A quote from 'The Yellow Wallpaper' by Charlotte Perkins Gilman. It's a short story, only around 6,000 words, you'll read it in 30 minutes but it is stunning. It illustrates the 19th Century attitudes towards women's health, both mental and physical (in more specific terms looking at the handling of post-natal depression). The story revolves around the narrator's confinement with her mental health and her eventual decline into psychosis. All centering around the thing that we've been talking about. (I say we like other people have had an input or something... Maybe it's the inbred teacher in me hmmm...)

Wallpaper. Of the yellow variety.(and yes that is supposed to be ugly!)

So, this story highlights what Wilde is saying (in some ways, it obviously takes a different stance on many other things, but lets just take it in the basic form). This wallpaper is the manifestation of her psychosis, the foul colour, the breakneck pattern that disappears into nowhere committing every design sin it could possibly commit. This wallpaper is ugly, therefore her thoughts are even uglier.

Give it a read.

So from a Facebook profile to psychosis, the range of things my mind travels through in the time frame of a few minutes never ceases to bewilder me!

Saturday, 12 July 2008

The wonders of Facebook...


The great thing about St Andrews is that there is definitely an international feel about it, you just need to look at the Fresher's group on Facebook and you can see that people are coming from all over the world. So, that is my first point really, how people from all four corners descend on this (tiny if you look at global proportions) town to have their university education, it truly is magical.

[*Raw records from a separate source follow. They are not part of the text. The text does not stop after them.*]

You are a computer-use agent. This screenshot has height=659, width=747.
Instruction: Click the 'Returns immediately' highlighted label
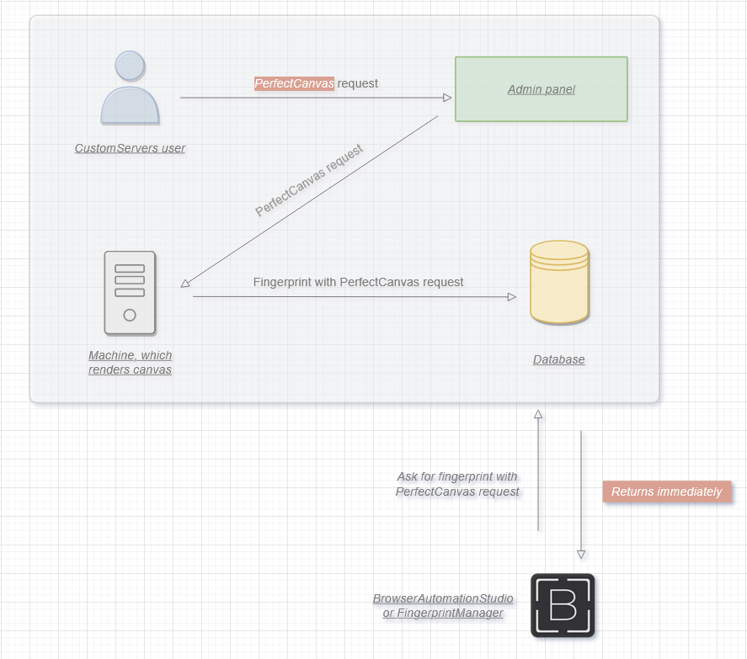[x=667, y=492]
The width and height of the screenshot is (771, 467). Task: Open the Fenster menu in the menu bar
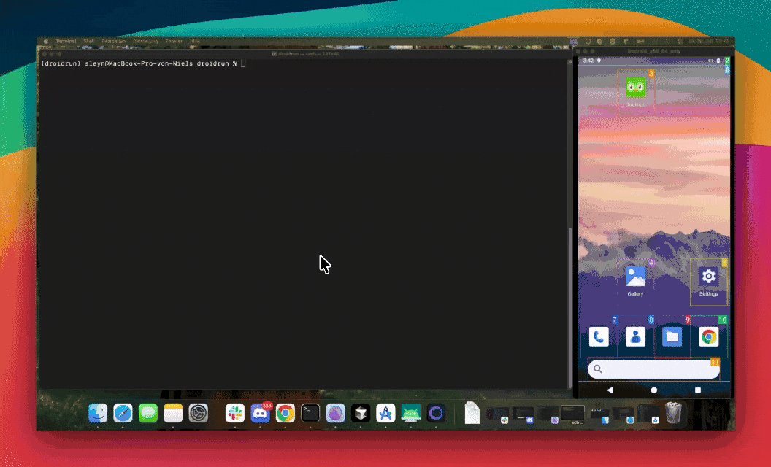point(174,42)
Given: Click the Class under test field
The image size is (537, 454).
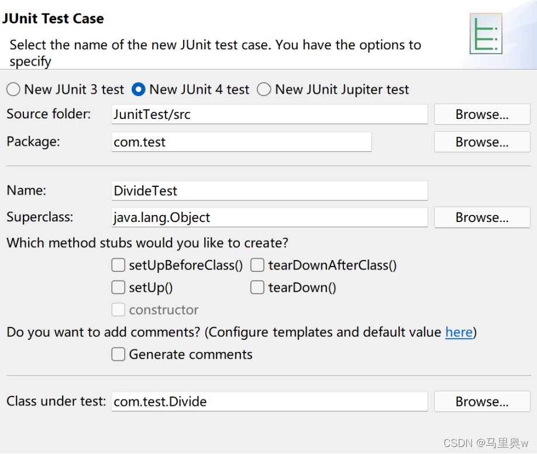Looking at the screenshot, I should click(269, 401).
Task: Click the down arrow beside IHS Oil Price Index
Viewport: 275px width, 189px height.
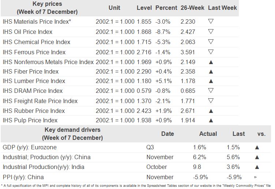Action: (x=211, y=32)
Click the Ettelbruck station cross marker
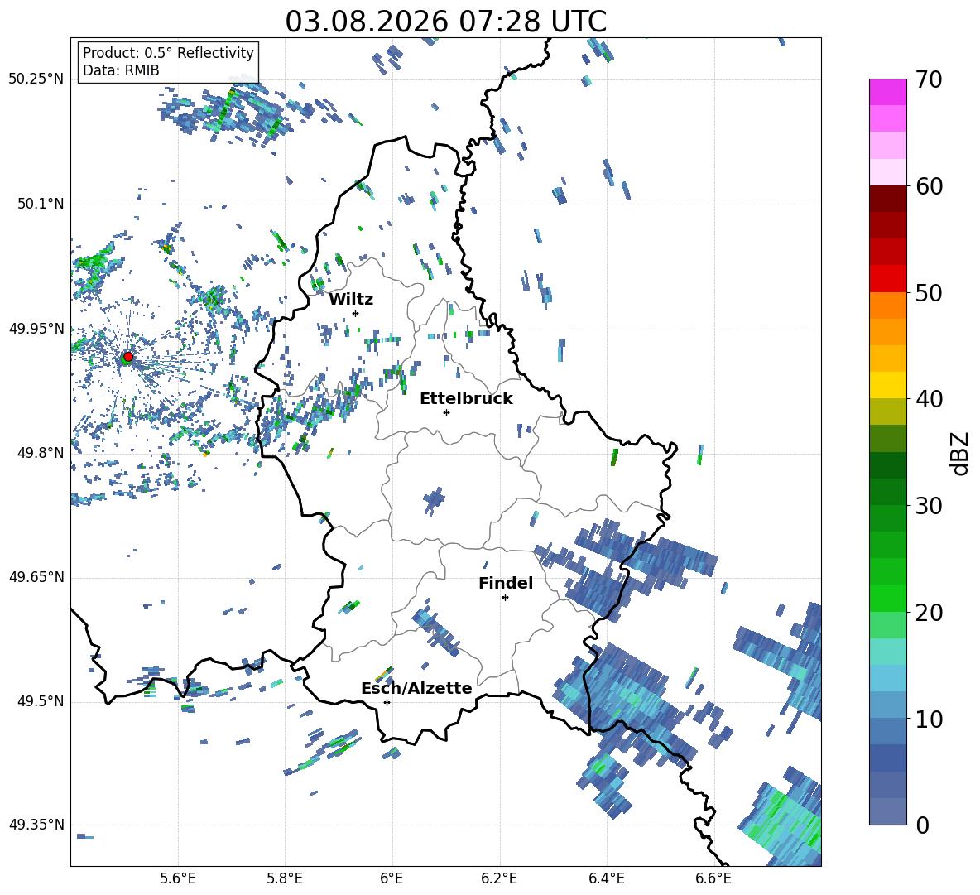 click(x=446, y=412)
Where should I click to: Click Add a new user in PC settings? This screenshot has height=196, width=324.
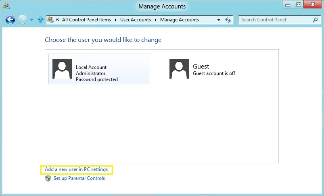[76, 169]
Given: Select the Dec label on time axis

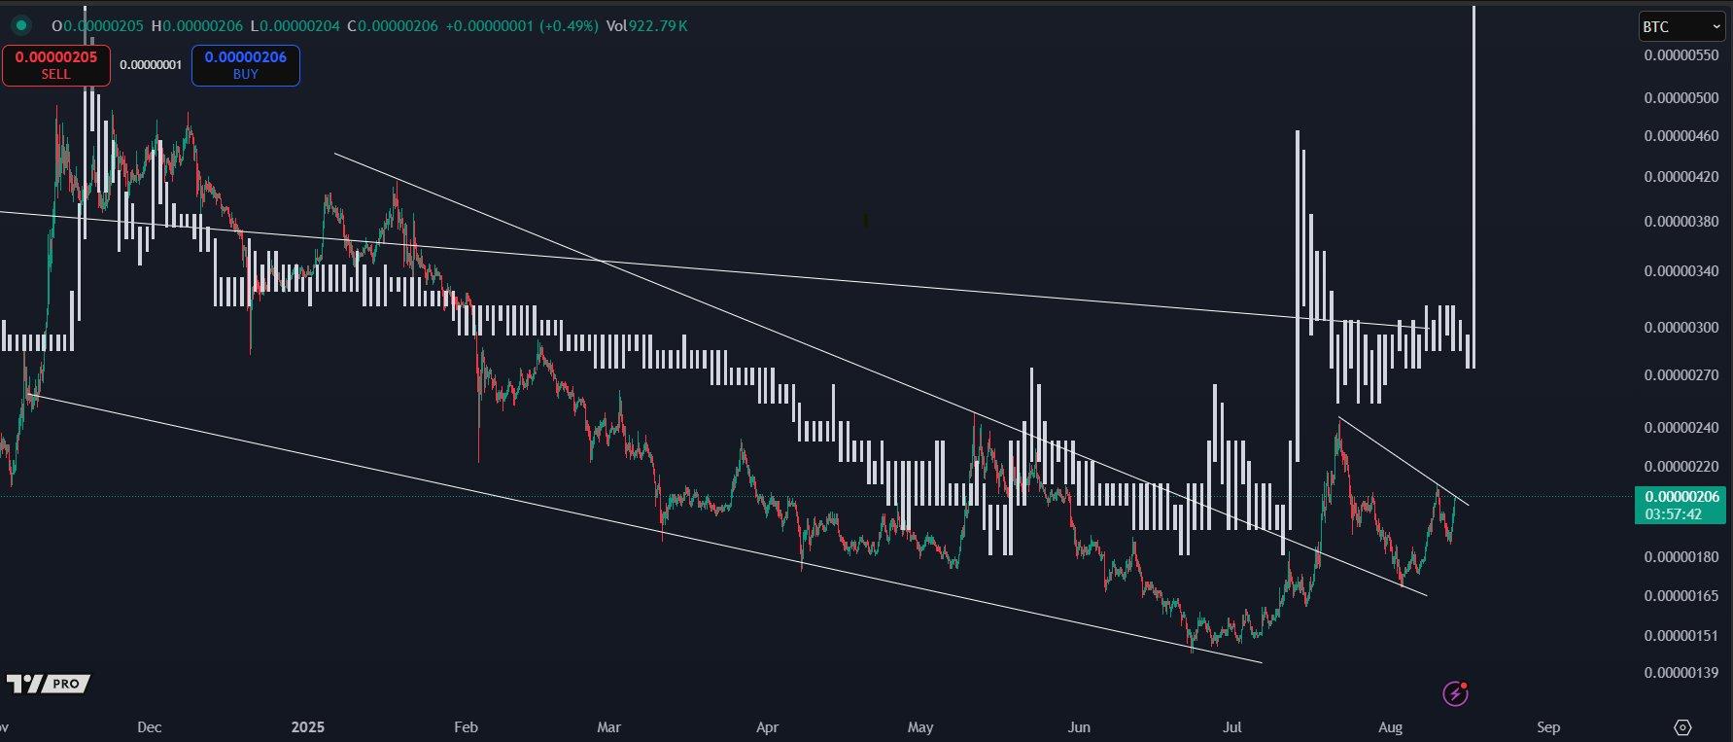Looking at the screenshot, I should click(x=150, y=727).
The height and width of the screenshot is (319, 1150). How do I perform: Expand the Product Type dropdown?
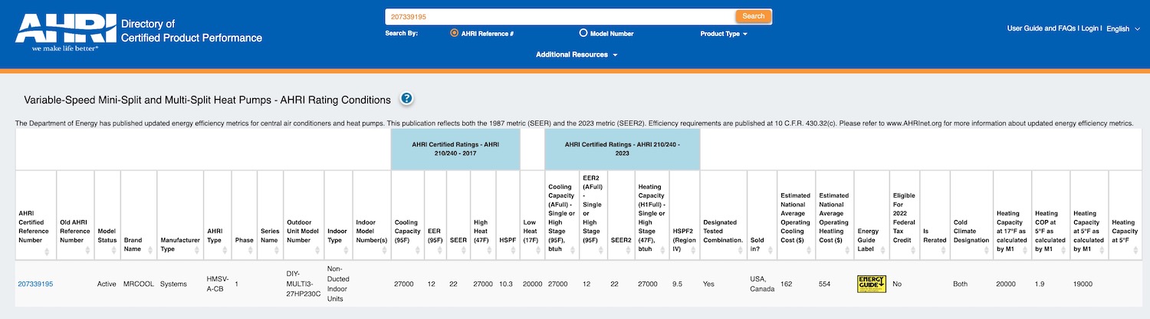click(x=723, y=34)
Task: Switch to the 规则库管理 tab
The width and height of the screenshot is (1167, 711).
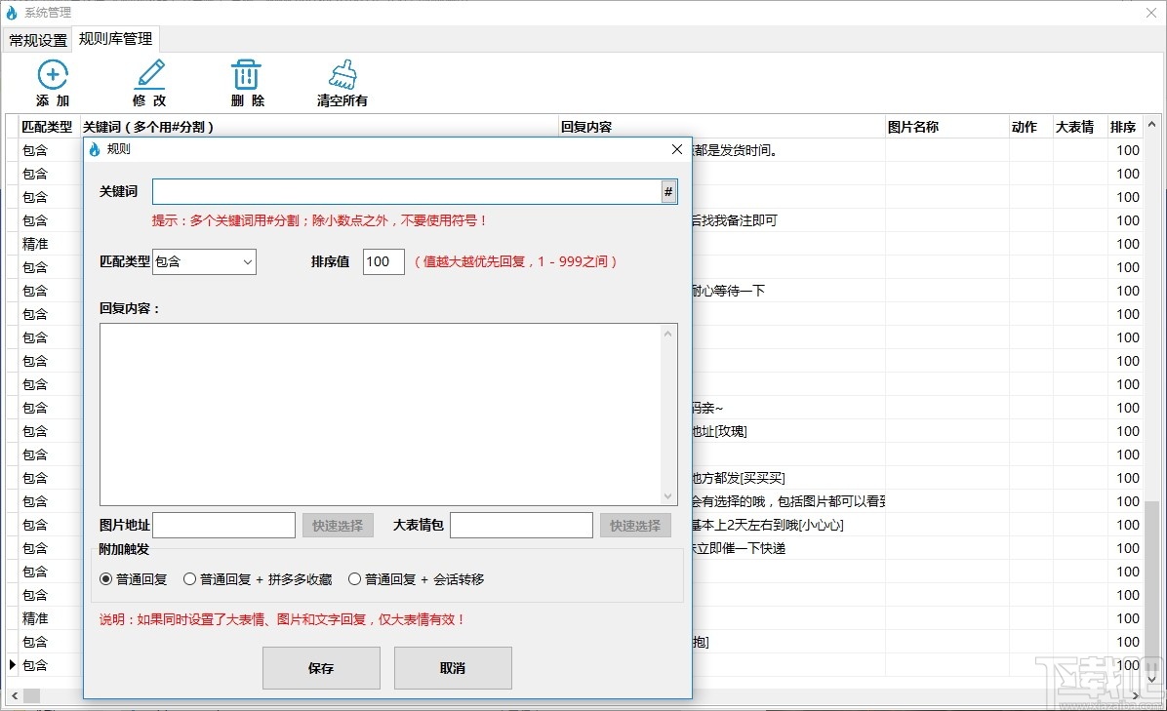Action: [115, 40]
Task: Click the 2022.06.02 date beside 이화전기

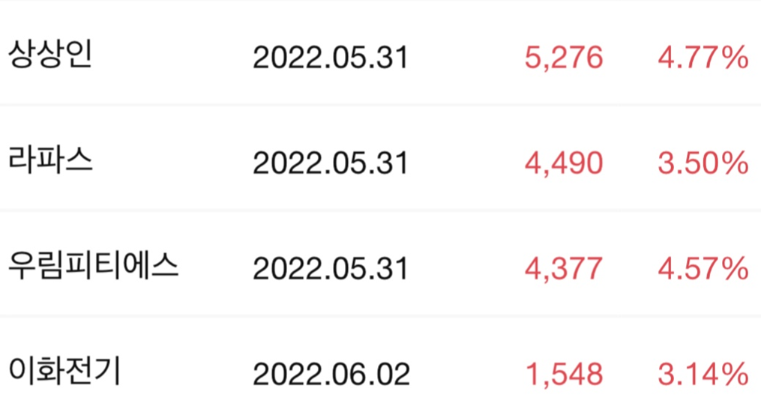Action: tap(331, 373)
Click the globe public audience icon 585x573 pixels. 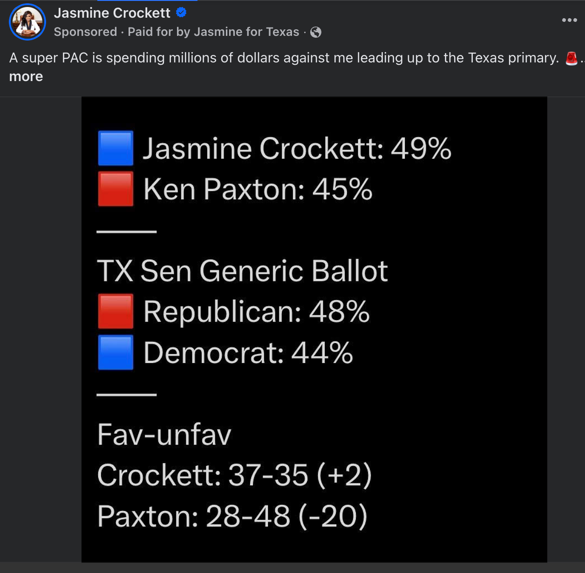[x=316, y=32]
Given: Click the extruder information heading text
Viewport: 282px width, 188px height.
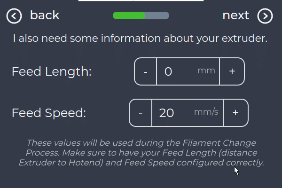Looking at the screenshot, I should point(140,39).
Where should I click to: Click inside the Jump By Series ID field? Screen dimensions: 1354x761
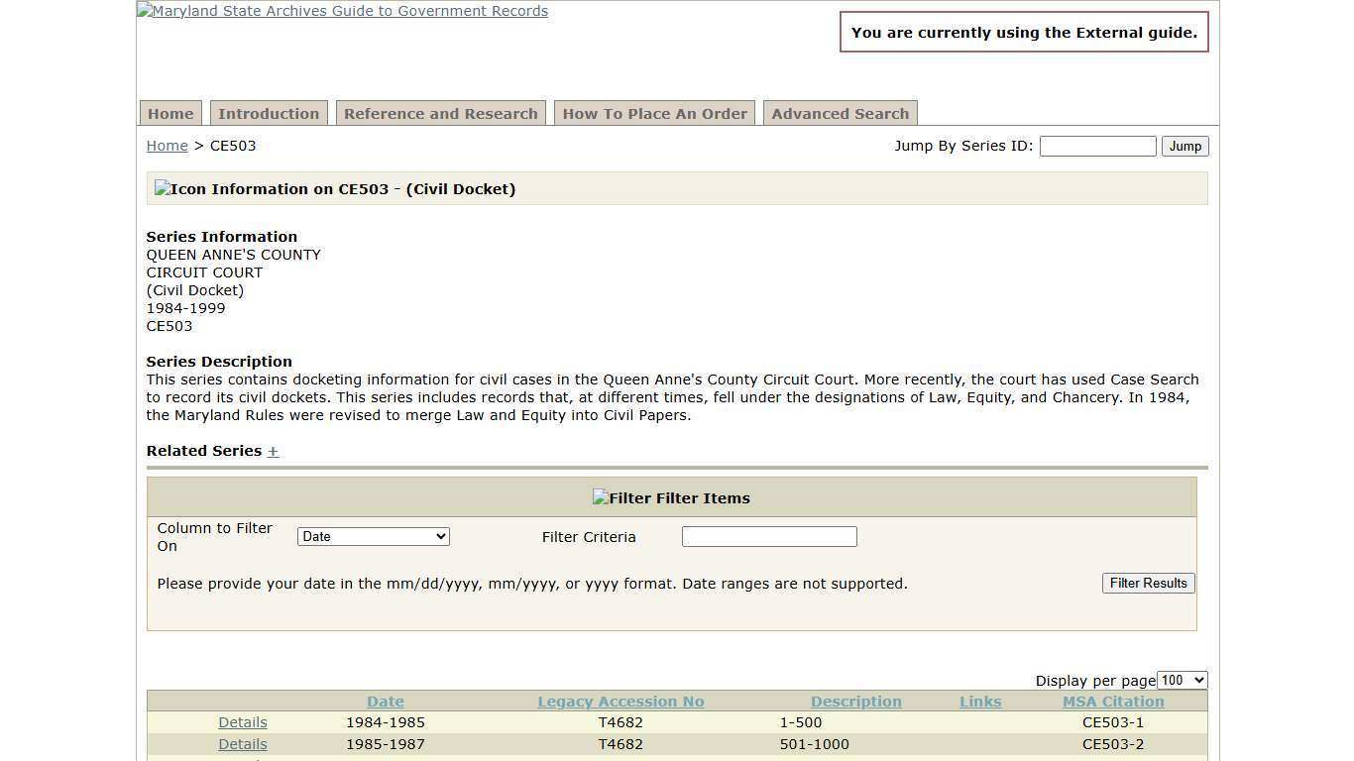coord(1097,146)
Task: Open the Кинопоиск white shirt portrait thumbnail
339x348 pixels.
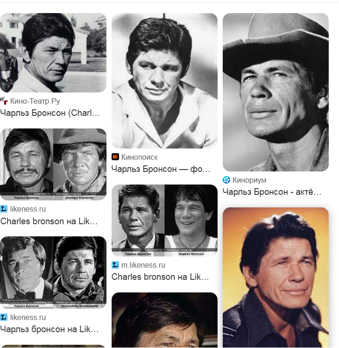Action: (164, 81)
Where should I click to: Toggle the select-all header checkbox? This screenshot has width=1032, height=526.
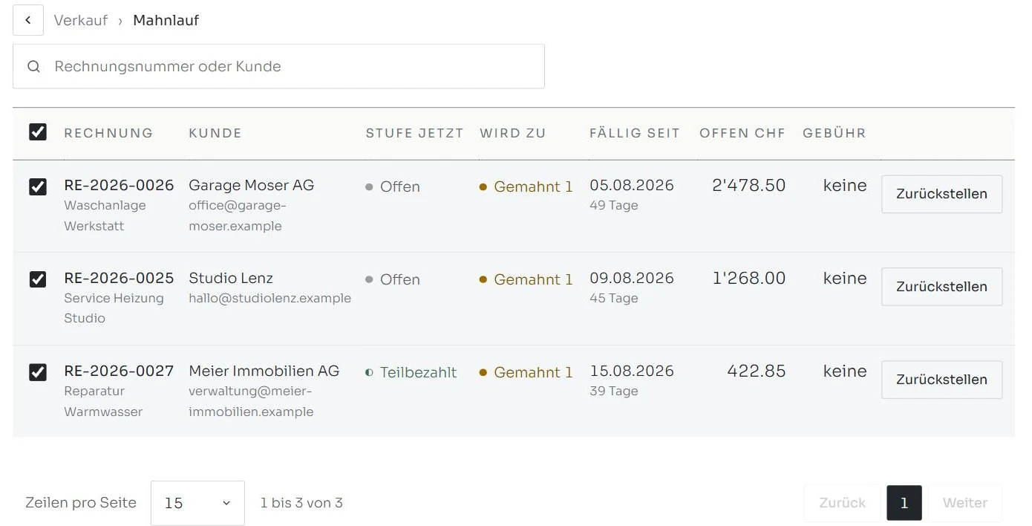38,132
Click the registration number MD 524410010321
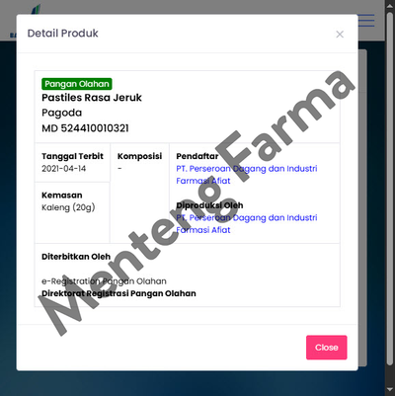 85,128
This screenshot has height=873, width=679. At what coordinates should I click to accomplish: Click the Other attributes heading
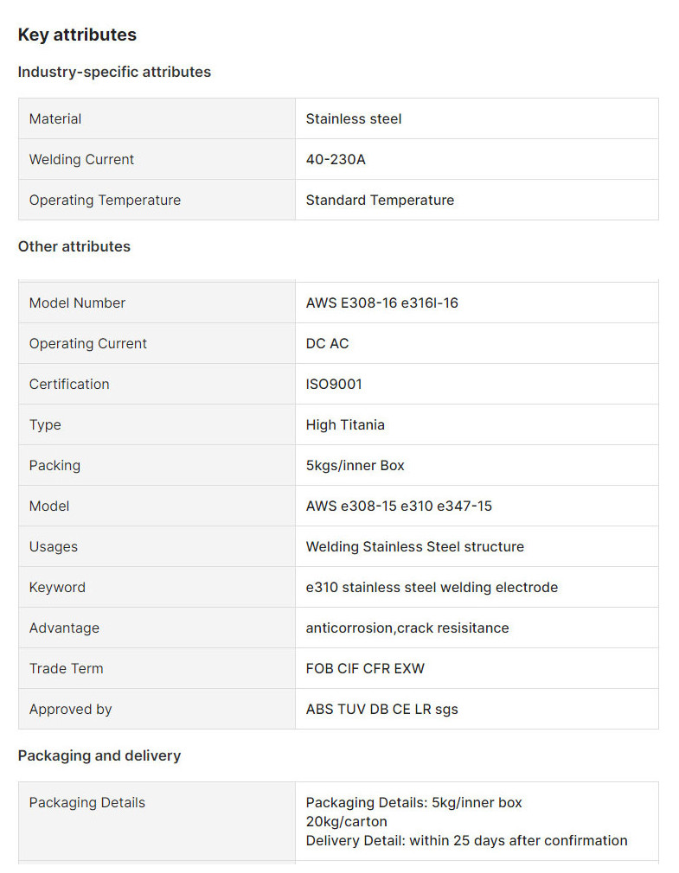click(x=74, y=246)
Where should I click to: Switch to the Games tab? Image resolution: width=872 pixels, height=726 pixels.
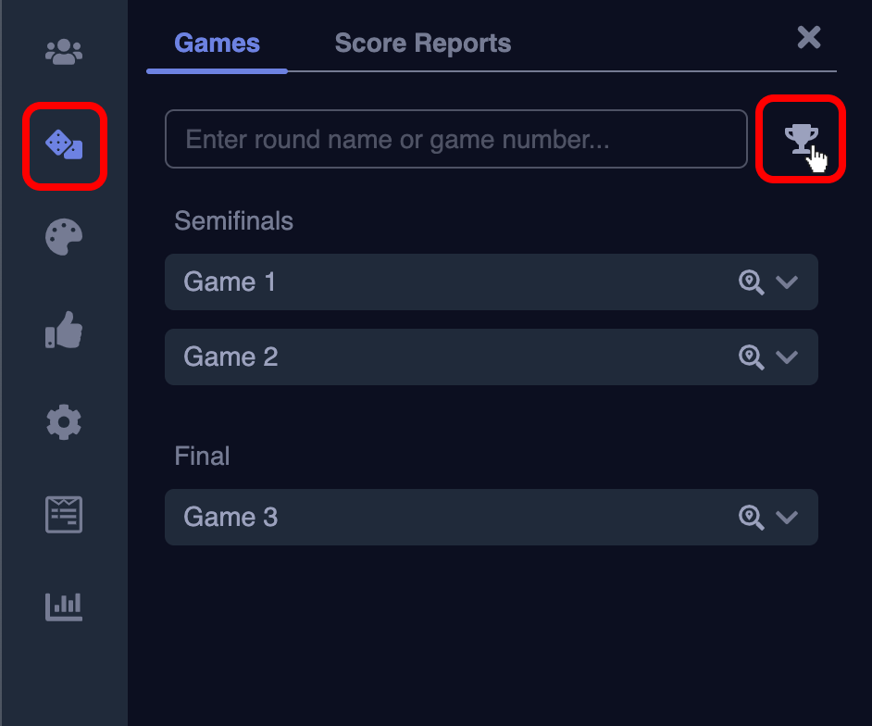pos(217,44)
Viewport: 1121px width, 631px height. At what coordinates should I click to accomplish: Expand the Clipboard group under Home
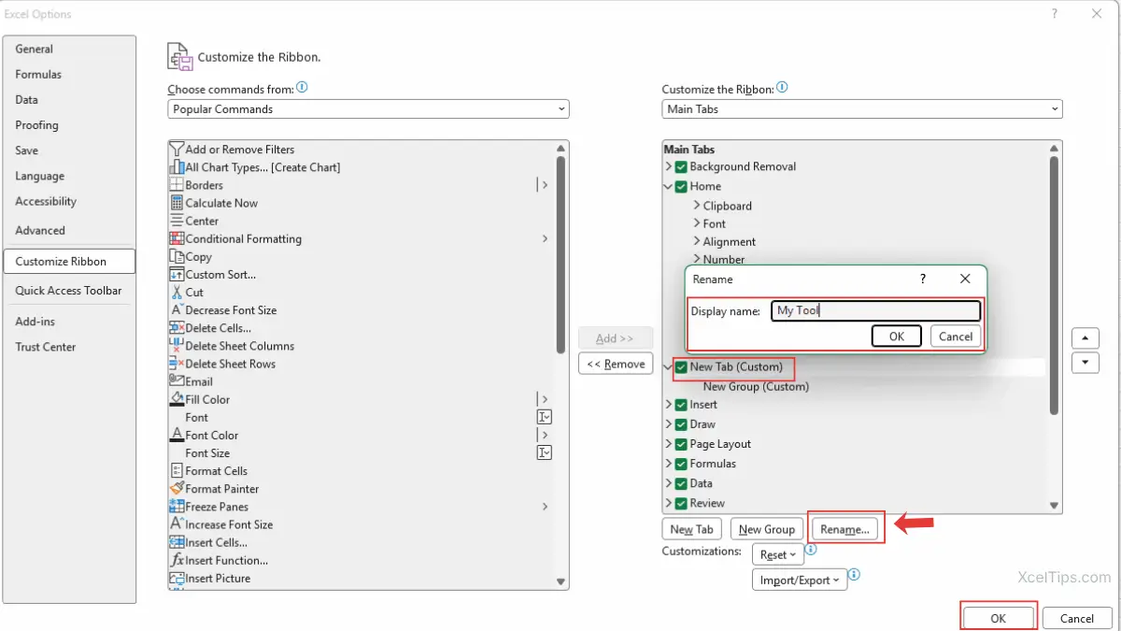click(x=697, y=206)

My second thing is to profess the wonder that is Facebook (or any other social networking site, but for this specific purpose Facebook is the ultimate master). Within seconds you can find your future classmates, there are already 639 members on the Fresher's group, 639 students of the class of 2012 are already in some kind of contact with each other. Then comes along accommodation allocation, you get the e-mail (University Hall by the way!) and there is flurry of activity. Everyone wants to know who is where and if they can find their future roommate or neighbour. I've already found around 12/13 who are in the same hall and 3 who are on the same floor, one guy who is 6 doors down from me. It's crazy how around 2 months before we all move in we can chat, 'chew the fat' to quote good old Holden, and get to know each other.

Also the fact that quite a few of these new hall acquaintances are American has also made the whole time difference thing come more to forefront for me. When speaking on the internet, or on the phone your concept of distance gets a bit mixed. You know that this person is thousands of miles away, but for some reason if you have a direct conversation with them the distance seems illogical. Or maybe it is just me!

But the distance then becomes logical again when you look at the time difference at the sending of messages through various Walls and other channels. Whereas I may be typing in the mid-morning, say 10.30 am, the person who I'm sending the message to will most probably be asleep be it, 5.30am in Washington D.C. or 2.30am in California. And yet all those barriers are broken down, that message that I left after my breakfast will be waiting for the person after their breakfast, when it will be afternoon for me.

One my friends in Art College did her final project on the passing of time, 'Tempus Fugit' it was called, 'Time Flies'... It certainly does in the 21st Century, the increasing web of communication demolishes all walls of time, the world is most certainly alive 24 hours a day.